Saved entries

__________________________________________________

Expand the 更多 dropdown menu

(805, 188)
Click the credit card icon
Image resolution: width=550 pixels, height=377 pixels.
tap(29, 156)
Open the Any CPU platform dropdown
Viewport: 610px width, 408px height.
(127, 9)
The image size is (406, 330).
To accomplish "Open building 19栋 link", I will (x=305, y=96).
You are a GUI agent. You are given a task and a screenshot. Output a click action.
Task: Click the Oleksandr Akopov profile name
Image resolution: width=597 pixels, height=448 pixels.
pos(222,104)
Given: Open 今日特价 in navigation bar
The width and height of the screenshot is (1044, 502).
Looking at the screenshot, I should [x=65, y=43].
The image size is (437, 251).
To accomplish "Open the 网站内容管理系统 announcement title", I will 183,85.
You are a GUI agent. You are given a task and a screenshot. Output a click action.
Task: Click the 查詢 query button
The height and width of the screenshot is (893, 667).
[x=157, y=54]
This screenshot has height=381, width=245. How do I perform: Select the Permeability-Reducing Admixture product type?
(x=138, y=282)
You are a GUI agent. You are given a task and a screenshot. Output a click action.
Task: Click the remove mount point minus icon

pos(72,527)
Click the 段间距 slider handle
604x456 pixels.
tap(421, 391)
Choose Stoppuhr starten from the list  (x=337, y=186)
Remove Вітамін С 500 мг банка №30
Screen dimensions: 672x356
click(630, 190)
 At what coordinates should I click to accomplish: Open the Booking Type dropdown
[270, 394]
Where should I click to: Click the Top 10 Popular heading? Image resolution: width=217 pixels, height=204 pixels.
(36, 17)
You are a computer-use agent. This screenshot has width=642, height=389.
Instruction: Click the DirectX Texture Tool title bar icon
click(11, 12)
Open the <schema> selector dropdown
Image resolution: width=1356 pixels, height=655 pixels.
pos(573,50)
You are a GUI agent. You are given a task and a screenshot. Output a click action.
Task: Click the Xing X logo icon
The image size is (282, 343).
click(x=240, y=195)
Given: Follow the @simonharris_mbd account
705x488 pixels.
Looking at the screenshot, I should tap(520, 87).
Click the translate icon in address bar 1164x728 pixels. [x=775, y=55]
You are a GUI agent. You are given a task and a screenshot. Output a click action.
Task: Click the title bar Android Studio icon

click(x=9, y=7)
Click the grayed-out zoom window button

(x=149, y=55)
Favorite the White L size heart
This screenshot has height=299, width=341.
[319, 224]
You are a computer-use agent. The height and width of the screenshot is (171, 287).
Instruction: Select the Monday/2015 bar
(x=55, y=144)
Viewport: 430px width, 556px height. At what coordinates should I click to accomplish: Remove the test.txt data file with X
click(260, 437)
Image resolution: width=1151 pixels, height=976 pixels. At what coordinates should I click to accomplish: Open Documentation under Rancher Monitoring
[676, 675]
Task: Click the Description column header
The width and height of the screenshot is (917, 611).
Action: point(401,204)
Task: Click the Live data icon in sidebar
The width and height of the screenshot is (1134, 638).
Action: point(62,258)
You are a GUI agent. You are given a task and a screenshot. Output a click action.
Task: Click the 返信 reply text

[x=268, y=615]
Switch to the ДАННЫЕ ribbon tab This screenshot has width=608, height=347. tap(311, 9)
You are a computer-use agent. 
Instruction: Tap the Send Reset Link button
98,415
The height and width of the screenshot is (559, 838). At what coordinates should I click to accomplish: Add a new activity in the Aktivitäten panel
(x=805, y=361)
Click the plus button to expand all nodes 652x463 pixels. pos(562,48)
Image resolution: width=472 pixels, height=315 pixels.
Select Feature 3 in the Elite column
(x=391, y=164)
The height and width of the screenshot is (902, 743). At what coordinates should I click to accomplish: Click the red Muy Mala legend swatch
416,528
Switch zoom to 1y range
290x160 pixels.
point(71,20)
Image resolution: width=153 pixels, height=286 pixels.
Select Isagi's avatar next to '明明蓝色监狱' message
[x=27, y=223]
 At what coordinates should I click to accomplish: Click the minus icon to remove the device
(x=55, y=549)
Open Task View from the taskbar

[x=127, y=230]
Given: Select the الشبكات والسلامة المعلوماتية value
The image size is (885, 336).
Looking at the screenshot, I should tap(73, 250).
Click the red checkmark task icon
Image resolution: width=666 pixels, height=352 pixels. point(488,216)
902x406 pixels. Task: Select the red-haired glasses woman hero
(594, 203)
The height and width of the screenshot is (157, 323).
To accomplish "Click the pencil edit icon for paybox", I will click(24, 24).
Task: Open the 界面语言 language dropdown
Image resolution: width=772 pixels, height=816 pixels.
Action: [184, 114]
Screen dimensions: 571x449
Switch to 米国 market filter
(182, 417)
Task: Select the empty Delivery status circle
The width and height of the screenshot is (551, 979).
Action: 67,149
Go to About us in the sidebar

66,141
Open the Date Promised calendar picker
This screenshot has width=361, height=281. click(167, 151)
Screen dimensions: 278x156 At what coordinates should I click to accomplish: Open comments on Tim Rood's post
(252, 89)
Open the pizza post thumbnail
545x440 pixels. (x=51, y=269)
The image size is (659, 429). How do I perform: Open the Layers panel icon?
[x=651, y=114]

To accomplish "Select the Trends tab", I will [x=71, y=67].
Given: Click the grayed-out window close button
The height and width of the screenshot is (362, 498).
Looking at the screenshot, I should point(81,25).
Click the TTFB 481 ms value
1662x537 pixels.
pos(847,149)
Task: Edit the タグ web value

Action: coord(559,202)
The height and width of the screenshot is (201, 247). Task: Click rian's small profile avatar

__________________________________________________

### WORK INSTRUCTION
Pull every line holding "computer" out of the records.

### YOUR SOLUTION
You are a computer-use agent. This screenshot has width=642, height=389.
You are a computer-use agent. The height and width of the screenshot is (171, 287).
You are a computer-use agent. 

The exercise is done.